The comparison is not hypothetical. The New York Department of Public Service’s 2025 summer energy outlook, drawing on projections from the New York Independent System Operator, pegs the state’s expected peak demand at 31,471 megawatts, or about 31.5 GW. A single technology sector is now within striking distance of that benchmark, and the gap is narrowing fast.
New York’s peak demand figure is the more solid of the two data points. It is a regulatory filing built on engineering models, historical load curves, and weather forecasts. If NYISO gets it wrong, the consequences are tangible: rolling blackouts, emergency power purchases, and public accountability. That institutional weight is what makes it a useful yardstick.

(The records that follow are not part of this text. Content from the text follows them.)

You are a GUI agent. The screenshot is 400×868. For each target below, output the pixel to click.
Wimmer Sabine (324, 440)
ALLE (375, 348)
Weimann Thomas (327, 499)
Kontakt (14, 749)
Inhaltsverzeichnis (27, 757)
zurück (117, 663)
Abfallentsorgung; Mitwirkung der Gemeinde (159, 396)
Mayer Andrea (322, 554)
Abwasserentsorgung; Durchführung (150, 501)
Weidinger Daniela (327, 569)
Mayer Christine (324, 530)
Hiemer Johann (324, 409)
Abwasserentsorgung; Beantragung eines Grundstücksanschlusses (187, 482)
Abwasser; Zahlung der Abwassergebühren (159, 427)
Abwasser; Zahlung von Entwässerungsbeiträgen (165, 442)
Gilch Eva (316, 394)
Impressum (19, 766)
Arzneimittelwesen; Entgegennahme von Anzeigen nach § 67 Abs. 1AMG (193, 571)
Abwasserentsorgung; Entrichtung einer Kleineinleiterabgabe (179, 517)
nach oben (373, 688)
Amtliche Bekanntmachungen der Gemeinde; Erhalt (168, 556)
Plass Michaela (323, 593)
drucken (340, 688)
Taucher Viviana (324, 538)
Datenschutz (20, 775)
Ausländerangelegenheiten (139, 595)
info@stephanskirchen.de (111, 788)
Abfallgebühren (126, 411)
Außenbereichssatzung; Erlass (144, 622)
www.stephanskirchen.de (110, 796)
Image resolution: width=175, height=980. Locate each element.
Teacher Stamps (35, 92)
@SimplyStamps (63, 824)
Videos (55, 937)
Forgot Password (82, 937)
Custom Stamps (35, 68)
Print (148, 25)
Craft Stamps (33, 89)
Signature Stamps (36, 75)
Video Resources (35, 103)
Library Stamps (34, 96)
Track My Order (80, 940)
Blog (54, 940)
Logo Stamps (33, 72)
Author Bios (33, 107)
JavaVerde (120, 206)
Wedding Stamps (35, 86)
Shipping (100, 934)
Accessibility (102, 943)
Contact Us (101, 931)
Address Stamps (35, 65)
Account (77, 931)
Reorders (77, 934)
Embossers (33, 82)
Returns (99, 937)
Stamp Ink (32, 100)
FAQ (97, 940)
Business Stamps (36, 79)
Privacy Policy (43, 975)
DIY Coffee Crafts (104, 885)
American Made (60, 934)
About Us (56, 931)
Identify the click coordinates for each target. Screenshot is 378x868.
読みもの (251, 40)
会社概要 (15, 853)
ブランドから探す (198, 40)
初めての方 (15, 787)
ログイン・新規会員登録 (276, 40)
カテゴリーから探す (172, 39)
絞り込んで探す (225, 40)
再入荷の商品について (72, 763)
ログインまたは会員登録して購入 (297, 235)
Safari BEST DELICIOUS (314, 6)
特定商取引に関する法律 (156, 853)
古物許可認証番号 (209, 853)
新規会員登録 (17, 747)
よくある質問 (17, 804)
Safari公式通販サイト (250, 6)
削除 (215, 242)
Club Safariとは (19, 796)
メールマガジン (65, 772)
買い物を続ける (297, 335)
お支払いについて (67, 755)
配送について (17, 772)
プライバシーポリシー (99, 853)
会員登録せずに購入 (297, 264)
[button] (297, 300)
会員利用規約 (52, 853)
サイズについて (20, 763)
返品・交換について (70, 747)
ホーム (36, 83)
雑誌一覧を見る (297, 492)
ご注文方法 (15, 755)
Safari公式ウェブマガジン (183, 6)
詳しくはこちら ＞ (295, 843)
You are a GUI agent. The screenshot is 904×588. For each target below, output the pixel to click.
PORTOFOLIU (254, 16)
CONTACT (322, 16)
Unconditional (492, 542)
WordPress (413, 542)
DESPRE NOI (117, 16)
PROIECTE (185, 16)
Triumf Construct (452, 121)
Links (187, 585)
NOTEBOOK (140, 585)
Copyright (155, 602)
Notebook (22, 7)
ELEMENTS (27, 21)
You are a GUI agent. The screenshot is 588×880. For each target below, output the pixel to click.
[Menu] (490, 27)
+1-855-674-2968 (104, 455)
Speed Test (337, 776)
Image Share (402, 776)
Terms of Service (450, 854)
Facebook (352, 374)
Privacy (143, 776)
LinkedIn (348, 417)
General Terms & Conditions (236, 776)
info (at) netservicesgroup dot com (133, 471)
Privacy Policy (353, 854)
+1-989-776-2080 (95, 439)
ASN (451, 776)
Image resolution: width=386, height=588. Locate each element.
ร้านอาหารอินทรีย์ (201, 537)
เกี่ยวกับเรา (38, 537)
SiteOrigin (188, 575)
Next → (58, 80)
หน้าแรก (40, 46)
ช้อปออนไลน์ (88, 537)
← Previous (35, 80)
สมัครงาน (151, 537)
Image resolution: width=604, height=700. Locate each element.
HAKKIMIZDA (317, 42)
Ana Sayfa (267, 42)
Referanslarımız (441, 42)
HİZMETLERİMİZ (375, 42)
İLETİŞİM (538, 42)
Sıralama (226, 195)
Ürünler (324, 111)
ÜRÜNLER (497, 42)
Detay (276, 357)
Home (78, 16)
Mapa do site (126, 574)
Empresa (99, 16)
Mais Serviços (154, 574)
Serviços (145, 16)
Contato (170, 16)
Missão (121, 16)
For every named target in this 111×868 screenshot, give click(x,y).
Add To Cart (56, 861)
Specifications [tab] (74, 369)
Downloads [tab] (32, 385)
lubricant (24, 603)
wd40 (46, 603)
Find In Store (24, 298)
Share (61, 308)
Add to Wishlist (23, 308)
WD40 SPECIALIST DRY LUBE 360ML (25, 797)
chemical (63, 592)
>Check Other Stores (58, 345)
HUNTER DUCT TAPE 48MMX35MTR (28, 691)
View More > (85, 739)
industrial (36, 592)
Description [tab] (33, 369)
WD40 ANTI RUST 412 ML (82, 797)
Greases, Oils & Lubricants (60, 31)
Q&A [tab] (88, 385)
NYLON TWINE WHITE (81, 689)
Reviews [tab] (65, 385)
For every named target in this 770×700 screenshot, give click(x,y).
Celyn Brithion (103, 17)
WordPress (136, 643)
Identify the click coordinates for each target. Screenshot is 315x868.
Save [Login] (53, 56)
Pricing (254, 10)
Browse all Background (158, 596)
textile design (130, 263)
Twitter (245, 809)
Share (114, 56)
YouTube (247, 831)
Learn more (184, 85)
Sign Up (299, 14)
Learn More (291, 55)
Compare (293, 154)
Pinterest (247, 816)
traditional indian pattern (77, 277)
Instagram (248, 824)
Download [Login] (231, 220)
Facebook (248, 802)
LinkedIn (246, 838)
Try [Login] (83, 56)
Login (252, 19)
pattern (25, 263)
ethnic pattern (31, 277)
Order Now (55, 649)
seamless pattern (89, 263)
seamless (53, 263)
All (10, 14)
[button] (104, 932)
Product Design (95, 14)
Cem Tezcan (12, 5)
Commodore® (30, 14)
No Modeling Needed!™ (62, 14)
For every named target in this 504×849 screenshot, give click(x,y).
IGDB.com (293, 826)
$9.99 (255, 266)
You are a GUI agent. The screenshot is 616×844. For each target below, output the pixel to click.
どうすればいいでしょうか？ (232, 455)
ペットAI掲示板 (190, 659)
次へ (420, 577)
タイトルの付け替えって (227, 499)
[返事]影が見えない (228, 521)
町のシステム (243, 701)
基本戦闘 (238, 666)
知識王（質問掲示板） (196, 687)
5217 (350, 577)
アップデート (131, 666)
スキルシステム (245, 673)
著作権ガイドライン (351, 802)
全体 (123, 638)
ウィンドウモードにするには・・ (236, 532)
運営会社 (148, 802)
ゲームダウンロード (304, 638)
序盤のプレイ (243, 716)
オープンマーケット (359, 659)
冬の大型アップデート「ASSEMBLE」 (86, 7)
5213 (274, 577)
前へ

The 29.6 GW figure for AI data centers is less tidy. No single government agency tallies every AI facility in the country and publishes a running total. The number is assembled by firms such as DC Byte and Synergy Research Group, which aggregate announced projects, signed power purchase agreements, and facilities already drawing power. Because many projects have not yet reached full operational load, the real-time draw on the grid at any given moment is almost certainly lower. The gap between contracted capacity and actual consumption can run 30 percent or more, depending on how many servers are active and how intensively they are working.
It might be overblown a bit but you can see what's coming.....Hell, I might see the dire results before I'm dead at this rate.